Right now, the New York Mets are deep in the thick of that process, thanks largely to the fact that their season began with hope, optimism, and a place atop the division for the first time in years. But they’ve now lost nine of their last thirteen games, scoring just 22 runs in that span. On the heels of back-to-back shutout losses to the Cubs, everybody’s looking for someone to hold accountable. And Lord knows there’s no shortage of candidates.
You can blame the hitters who haven’t hit (Michael Cuddyer, Wilmer Flores, Juan Lagares; you can take your pick). You can blame the manager, Terry Collins (and once again the sharks are circling, unsurprising given the prevailing narrative that 2015 was a “make or break” year for him). You can blame GM Sandy Alderson, who, most everyone agrees, sent this team into the season with a tissue-thin lineup, and hasn’t added any offensive help. (Last week, Alderson told reporters at Citi Field that thanks to a still developing trade market, “At least for the time being … we need to get the job done with what we have.”) You can also blame the baseball gods, because there’s little question that injuries to David Wright, Travis d’Arnaud, and Daniel Murphy have been major blows to an already limited lineup.
So yes, there’s no shortage of targets, and none of it is entirely unfair. Everyone is well compensated, everyone understands the pressures, and everyone is accountable when things go sour. Well, almost everyone. Because as the negativity continues to build in Queens, it’s easy to lose sight of one important, fundamental fact. Right now, this is a baseball team in the biggest market in the majors, with a payroll befitting a small-market club.
According to Spotrac, the Mets have a payroll around $103 Million, ranking them 21st in Major League Baseball, between the Minnesota Twins and the Atlanta Braves.
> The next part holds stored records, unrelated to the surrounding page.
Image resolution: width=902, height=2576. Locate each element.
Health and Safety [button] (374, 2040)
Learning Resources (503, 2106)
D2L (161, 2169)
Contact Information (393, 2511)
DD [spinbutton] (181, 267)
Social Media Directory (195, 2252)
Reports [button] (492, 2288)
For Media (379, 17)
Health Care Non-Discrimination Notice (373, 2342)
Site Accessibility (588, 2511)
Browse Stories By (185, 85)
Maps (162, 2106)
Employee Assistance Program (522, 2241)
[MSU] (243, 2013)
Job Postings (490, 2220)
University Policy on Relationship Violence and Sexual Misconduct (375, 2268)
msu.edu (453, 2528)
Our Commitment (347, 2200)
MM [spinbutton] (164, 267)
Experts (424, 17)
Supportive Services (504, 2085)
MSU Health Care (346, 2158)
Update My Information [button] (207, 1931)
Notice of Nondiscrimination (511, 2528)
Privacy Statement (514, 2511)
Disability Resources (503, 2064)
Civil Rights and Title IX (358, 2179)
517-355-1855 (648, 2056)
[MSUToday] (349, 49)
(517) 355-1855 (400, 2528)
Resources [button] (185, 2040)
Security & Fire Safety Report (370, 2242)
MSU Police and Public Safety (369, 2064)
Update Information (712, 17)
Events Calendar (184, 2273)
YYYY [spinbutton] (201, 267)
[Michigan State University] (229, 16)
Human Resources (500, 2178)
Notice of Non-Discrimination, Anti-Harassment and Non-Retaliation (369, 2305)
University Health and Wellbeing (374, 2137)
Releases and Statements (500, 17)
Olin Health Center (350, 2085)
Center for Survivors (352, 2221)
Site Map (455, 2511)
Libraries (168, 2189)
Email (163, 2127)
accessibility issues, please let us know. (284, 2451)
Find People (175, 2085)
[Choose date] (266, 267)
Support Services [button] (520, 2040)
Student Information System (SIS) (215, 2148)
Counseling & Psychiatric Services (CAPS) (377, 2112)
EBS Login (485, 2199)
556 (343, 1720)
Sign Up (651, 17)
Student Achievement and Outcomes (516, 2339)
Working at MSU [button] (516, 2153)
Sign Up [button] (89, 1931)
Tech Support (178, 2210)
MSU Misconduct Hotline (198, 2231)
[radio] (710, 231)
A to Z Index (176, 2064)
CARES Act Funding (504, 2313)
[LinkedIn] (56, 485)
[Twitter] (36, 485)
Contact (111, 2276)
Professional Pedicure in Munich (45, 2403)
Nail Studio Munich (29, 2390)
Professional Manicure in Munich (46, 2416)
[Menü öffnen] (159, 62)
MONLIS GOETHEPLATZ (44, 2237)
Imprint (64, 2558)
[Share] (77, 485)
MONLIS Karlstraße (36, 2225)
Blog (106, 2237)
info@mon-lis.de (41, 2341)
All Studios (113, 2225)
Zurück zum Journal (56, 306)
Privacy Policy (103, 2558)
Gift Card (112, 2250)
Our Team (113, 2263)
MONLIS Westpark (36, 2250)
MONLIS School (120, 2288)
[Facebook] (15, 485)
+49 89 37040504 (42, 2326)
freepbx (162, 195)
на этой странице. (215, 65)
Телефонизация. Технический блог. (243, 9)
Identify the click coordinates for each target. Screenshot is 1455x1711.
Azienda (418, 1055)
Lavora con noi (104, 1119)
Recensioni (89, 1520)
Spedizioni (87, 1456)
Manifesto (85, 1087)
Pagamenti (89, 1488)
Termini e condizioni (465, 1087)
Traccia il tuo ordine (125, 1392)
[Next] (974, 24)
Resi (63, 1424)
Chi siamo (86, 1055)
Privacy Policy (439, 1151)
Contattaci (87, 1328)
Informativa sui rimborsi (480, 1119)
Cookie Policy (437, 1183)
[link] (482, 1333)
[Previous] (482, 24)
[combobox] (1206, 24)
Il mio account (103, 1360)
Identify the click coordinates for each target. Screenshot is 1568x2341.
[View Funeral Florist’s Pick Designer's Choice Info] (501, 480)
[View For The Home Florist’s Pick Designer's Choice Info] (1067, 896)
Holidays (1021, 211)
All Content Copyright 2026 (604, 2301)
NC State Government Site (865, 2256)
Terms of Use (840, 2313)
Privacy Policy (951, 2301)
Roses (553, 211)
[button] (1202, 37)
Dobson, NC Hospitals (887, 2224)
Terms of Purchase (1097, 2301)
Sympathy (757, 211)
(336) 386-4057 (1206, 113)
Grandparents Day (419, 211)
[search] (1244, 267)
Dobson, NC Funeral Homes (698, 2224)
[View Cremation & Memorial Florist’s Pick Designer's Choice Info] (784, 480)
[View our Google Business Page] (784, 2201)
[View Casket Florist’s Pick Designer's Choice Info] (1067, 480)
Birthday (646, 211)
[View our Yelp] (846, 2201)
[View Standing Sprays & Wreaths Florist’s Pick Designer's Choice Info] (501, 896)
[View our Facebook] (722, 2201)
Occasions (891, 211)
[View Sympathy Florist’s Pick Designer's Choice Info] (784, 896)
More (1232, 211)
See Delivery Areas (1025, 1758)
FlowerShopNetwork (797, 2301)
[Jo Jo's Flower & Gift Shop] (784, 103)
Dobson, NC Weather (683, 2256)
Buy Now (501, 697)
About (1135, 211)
Debate has long raged about how much Wilpon knew, and how much he should have known, of Madoff’s misdealings. Such questions are obviously important, when it comes to legal culpability, settlements with trustees, etc. But in assigning guilt for the Mets’ payroll plight, they’re ultimately irrelevant. Whether Wilpon was a clueless sucker or a savvy shark, the result is the same. Thanks to his decisions as owner, the Mets have spent the last six years digging themselves out of a fiscal sinkhole, with few understanding how deep it truly goes.
And so, the story continues, same as it ever was, in our ownership economy. If the Mets continue to struggle, there will undoubtedly be consequences, eventually, for the players, for Collins, for Alderson. But, despite a series of massive mistakes that have fundamentally hurt the team’s competitiveness, there will likely be no consequences for Fred Wilpon. Is this fair? Of course not. But as we continue, inevitably, to dole out blame in the weeks and months ahead, it’s worth remembering that yes, there’s plenty of it to go around, but no, not everyone is forced to shoulder their fair share.